## Task prompt
Write the records out again, keeping each line exactly as it is.

## Saved entries
+++++

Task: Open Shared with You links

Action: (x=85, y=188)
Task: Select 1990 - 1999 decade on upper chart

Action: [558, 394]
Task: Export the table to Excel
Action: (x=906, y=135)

+++++

## Answer to this exercise
Task: Open Shared with You links

Action: (x=85, y=188)
Task: Select 1990 - 1999 decade on upper chart

Action: [558, 394]
Task: Export the table to Excel
Action: (x=906, y=135)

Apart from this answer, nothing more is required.